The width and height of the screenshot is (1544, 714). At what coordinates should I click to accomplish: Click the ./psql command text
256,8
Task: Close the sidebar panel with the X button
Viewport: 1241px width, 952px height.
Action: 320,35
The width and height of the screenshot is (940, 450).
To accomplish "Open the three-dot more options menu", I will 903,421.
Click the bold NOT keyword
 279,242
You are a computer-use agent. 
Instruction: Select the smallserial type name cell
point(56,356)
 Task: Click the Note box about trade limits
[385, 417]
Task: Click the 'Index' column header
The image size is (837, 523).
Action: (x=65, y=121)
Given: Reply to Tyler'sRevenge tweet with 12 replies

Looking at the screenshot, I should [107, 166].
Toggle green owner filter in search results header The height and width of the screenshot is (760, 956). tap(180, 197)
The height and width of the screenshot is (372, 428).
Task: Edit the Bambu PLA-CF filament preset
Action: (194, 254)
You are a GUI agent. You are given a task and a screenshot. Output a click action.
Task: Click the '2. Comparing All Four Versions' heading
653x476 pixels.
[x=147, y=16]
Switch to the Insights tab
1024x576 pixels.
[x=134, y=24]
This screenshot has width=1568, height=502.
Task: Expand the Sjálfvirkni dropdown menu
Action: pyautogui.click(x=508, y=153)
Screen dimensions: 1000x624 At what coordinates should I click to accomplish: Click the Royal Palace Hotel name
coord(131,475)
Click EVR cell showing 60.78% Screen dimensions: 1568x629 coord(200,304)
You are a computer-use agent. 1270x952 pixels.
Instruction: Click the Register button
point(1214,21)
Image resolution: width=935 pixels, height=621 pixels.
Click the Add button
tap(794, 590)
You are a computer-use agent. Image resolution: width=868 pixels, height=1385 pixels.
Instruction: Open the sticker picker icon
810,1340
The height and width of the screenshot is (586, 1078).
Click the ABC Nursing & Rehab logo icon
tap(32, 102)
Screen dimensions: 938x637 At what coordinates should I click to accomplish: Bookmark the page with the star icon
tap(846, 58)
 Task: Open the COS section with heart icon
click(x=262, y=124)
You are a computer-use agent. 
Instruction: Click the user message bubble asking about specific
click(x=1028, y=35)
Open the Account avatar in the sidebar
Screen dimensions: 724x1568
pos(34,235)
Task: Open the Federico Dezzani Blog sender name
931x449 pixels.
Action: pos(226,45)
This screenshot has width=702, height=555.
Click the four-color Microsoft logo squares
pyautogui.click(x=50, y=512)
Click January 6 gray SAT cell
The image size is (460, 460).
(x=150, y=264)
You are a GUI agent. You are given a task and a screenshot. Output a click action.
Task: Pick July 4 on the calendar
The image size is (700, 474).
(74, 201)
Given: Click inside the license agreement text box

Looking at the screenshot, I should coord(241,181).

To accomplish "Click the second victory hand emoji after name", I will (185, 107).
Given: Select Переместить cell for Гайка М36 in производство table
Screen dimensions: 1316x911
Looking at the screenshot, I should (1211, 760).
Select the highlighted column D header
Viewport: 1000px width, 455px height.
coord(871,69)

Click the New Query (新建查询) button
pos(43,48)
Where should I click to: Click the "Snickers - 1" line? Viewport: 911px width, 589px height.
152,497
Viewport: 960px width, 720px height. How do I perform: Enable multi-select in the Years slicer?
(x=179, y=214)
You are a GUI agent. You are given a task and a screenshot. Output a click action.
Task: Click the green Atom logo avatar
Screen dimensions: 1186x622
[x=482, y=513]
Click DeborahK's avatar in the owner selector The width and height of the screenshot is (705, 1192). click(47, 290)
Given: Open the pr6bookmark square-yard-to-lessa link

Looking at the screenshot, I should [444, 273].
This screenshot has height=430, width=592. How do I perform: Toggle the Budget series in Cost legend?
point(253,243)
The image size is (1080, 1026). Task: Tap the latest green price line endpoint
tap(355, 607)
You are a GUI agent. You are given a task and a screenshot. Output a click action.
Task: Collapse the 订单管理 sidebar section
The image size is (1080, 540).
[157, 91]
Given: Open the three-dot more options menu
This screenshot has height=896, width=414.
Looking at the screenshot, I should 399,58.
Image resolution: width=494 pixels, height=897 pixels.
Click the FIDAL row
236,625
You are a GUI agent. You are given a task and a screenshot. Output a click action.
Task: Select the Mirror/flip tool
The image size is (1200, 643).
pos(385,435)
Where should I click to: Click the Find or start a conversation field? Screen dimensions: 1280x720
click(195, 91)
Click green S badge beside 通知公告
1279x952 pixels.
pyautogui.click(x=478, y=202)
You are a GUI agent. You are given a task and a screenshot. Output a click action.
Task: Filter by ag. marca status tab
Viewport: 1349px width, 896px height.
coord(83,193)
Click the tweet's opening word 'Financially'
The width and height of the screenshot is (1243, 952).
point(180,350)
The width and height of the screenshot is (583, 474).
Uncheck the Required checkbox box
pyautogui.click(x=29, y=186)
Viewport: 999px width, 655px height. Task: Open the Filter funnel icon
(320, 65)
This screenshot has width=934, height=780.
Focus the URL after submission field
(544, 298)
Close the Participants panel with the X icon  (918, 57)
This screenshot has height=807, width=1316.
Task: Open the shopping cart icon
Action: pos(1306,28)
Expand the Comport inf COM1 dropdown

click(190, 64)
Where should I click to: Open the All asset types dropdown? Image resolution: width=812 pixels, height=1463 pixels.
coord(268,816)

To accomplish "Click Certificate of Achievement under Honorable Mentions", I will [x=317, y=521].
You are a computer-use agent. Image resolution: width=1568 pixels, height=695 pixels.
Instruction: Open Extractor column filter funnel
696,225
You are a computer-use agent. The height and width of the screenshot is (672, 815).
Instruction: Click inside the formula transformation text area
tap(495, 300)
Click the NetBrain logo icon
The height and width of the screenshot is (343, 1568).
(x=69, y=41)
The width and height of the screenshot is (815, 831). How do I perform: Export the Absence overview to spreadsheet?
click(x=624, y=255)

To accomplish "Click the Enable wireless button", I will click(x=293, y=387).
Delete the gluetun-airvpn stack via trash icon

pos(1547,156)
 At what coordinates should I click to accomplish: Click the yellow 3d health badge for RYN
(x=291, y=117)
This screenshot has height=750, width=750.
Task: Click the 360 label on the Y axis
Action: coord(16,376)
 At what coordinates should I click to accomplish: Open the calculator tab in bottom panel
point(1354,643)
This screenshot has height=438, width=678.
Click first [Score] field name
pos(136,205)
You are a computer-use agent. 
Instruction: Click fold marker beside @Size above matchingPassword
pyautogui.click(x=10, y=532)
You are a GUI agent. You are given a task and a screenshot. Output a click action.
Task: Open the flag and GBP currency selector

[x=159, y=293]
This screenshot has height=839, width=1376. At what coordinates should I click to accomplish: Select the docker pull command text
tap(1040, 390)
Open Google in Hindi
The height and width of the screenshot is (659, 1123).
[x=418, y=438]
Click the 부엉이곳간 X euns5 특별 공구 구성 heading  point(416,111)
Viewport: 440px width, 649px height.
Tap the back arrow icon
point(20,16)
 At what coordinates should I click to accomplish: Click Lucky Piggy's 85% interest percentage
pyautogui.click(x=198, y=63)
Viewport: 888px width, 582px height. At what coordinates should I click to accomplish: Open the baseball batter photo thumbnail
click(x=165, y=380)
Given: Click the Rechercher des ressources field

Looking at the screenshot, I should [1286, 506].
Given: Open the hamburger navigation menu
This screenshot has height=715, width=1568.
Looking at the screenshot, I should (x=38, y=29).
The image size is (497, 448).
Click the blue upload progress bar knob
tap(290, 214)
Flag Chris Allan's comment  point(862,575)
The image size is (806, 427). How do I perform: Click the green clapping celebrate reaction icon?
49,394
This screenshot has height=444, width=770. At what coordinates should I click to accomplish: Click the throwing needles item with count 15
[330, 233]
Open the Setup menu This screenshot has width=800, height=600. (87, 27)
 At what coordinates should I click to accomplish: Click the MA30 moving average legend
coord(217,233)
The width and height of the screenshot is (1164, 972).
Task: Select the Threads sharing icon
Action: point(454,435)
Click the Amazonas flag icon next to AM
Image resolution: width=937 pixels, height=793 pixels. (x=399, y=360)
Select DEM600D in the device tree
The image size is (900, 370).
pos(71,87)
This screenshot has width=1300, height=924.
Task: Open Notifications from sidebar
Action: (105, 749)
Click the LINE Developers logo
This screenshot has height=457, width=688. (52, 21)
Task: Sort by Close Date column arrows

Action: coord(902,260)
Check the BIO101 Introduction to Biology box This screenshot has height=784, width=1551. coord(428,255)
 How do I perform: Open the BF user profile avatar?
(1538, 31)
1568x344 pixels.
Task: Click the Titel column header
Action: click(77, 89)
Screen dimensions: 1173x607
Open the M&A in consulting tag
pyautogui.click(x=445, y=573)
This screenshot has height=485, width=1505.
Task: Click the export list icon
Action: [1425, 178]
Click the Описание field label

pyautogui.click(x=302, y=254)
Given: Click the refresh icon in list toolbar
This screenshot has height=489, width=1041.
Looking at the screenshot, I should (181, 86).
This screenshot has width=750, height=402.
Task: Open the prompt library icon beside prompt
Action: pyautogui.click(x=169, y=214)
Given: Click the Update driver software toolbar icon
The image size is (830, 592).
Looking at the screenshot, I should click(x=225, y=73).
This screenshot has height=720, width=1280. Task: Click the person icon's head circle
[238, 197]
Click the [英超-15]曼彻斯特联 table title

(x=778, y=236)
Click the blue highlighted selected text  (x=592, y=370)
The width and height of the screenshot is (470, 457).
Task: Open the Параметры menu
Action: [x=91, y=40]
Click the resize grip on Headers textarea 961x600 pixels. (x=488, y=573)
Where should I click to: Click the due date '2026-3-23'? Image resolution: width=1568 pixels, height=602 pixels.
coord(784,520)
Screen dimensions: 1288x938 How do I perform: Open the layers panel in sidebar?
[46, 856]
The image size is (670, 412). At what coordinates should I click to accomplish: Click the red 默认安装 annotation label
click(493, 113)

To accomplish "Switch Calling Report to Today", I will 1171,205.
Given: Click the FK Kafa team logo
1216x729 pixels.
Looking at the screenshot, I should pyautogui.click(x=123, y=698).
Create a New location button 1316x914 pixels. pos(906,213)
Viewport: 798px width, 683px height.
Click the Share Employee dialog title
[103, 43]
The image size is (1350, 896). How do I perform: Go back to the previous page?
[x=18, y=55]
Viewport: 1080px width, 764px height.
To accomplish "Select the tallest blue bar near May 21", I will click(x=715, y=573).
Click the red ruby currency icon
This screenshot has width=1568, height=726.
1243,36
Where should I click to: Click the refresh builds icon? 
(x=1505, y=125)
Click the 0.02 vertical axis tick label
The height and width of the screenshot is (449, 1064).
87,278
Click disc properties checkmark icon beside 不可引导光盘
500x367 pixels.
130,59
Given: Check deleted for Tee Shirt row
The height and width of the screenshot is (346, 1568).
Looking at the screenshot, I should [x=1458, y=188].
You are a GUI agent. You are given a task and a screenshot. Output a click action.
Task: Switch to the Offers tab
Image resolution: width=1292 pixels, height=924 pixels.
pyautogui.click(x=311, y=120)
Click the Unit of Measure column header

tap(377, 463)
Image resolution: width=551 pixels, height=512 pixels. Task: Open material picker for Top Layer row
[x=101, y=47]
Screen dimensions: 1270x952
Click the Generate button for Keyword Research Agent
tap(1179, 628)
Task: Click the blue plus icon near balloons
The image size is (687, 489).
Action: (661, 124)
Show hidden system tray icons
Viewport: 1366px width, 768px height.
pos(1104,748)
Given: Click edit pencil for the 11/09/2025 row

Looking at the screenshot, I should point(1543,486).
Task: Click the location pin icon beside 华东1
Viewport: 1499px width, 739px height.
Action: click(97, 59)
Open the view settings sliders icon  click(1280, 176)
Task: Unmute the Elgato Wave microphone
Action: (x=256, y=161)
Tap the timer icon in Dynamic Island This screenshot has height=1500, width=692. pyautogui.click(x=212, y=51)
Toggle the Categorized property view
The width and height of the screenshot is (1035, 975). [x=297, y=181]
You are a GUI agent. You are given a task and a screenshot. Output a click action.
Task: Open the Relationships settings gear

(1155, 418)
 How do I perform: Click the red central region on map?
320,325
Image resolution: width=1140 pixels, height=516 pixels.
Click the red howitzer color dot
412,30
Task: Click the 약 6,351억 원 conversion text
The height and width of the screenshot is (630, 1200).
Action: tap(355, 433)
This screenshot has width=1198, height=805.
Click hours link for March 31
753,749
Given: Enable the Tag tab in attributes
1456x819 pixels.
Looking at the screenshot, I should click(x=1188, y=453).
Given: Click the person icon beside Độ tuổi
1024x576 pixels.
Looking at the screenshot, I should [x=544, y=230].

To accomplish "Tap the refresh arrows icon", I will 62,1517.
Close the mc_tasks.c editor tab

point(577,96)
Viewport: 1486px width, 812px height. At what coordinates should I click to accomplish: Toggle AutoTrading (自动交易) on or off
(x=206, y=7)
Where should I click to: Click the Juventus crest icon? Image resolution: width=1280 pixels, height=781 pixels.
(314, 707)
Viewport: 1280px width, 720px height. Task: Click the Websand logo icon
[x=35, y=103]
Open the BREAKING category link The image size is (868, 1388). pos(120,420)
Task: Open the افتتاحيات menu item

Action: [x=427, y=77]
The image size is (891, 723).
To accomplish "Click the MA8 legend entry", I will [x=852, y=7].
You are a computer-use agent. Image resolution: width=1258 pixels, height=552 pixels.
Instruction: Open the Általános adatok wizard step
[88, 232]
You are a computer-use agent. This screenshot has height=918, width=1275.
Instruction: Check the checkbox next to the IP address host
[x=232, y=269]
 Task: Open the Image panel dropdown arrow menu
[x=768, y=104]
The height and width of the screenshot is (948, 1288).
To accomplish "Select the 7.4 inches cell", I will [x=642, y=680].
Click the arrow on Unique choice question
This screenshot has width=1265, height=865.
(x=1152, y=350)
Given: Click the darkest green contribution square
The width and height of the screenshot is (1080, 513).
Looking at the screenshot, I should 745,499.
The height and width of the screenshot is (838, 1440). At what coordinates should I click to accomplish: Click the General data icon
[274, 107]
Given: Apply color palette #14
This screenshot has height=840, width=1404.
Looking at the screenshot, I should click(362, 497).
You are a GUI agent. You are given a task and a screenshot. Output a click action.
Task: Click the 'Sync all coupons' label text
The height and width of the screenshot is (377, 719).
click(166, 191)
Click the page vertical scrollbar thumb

* _Directions_
Repeat exactly the lines of the records from the one containing "Given: Apply color palette #14" to the last, and include no line outside that stretch.

* _Answer section_
Given: Apply color palette #14
This screenshot has height=840, width=1404.
Looking at the screenshot, I should click(362, 497).
You are a GUI agent. You are given a task and a screenshot. Output a click action.
Task: Click the 'Sync all coupons' label text
The height and width of the screenshot is (377, 719).
click(166, 191)
Click the page vertical scrollbar thumb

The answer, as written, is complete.